The illustrated steps are set out to explain the exemplary embodiments shown, and it should be anticipated that ongoing technological development will change the manner in which particular functions are performed. These examples are presented herein for purposes of illustration, and not limitation. Further, the boundaries of the functional building blocks have been arbitrarily defined herein for the convenience of the description. Alternative boundaries can be defined so long as the specified functions and relationships thereof are appropriately performed. Alternatives (including equivalents, extensions, variations, deviations, etc., of those described herein) will be apparent to persons skilled in the relevant art(s) based on the teachings contained herein. Such alternatives fall within the scope and spirit of the disclosed embodiments. Also, the words "comprising," "having," "containing," and "including," and other similar forms are intended to be equivalent in meaning and be open ended in that an item or items following any one of these words is not meant to be an exhaustive listing of such item or items or meant to
be limited to only the listed item or items. It must also be noted that as used herein and in the appended claims, the singular forms "a," "an," and "the" include plural references unless the context clearly dictates otherwise.

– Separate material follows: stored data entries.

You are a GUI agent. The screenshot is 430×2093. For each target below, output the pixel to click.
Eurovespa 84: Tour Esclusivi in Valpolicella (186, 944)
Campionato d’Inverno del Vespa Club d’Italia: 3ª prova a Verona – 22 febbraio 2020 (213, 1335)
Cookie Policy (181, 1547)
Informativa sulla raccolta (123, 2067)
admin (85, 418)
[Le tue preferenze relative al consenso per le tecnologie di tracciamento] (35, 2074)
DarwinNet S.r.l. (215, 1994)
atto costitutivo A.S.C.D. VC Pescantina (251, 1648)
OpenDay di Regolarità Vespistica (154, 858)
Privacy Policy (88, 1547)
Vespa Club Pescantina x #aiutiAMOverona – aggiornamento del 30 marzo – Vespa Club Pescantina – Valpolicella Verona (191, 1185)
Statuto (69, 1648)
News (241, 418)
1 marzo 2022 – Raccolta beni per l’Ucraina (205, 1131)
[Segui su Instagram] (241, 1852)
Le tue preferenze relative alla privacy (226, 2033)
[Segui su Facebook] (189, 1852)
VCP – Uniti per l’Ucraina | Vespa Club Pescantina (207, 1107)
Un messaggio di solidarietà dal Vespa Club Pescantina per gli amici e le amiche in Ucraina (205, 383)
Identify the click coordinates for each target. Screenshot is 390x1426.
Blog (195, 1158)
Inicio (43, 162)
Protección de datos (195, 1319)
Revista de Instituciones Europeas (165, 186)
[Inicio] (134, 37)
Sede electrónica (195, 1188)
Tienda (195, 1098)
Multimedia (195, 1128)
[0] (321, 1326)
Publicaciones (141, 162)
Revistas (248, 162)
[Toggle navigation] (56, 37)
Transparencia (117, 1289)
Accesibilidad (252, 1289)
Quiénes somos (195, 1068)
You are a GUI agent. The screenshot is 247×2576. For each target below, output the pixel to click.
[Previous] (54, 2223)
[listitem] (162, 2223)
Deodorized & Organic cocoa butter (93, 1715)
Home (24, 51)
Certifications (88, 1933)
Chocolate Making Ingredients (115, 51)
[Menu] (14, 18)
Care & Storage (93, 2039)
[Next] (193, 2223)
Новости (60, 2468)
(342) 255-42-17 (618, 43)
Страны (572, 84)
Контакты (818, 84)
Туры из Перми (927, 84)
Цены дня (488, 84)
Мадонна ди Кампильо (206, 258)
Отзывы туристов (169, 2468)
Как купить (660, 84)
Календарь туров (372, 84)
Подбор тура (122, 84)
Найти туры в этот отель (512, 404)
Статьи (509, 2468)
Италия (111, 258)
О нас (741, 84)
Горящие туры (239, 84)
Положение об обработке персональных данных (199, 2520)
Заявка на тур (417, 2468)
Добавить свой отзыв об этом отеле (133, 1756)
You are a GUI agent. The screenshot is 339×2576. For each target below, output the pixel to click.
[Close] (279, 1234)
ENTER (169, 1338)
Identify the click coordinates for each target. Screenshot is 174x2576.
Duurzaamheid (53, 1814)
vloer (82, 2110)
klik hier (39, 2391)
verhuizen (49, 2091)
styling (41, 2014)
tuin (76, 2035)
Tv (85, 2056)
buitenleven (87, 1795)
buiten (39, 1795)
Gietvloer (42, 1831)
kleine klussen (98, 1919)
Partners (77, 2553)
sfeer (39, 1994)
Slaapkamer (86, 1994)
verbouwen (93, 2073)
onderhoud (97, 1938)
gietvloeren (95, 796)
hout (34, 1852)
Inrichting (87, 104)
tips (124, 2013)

Furthermore, one or more computer-readable storage media may be utilized in implementing embodiments consistent with the present disclosure. A computer-readable storage medium refers to any type of physical memory on which information or data readable by a processor may be stored. Thus, a computer-readable storage medium may store instructions for execution by one or more processors, including instructions for causing the processor(s) to perform steps or stages consistent with the embodiments described herein. The term "computer-readable medium" should be understood to include tangible items and exclude carrier waves and transient signals, i.e., are non-transitory. Examples include random access memory (RAM), read-only memory (ROM), volatile memory, non-volatile memory, hard drives, CD ROMs, DVDs, flash drives, disks, and any other known physical storage media.
Finally, the language used in the specification has been principally selected for readability and instructional purposes, and it may not have been selected to delineate or circumscribe the inventive subject matter. Accordingly, the disclosure of the embodiments of the disclosure is intended to be illustrative, but not limiting, of the scope of the disclosure.
With respect to the use of substantially any plural and/or singular terms herein, those having skill in the art can translate from the plural to the singular and/or from the singular to the plural as is appropriate to the context and/or application. The various singular/plural permutations may be expressly set forth herein for sake of clarity.
We Claim:
A method of detecting a 3D tag, the method comprising:
receiving a first image and a second image of an input tag captured by an image capturing device, wherein the first image is captured in a well-illuminated environment and the second image is captured in normal light without using illuminating source;
determining region of interest (ROI) from the first image and the second image thus captured;
computing differences between the ROIs of the first image and the second image to generate a resultant image;
determining a plurality of image features from the resultant image, wherein the image features include reflection points, grey areas, shape of raised edges, gradient in pixel values across the raised edges; and
determining the input tag as one of three-dimensional (3D) tag and two-dimensional (2D) tag based on classification of the plurality of image features. The method as claimed in claim 1, wherein determining region of interest (ROI) includes registering the first image and the second image for spatially transforming the captured images for appropriate alignment.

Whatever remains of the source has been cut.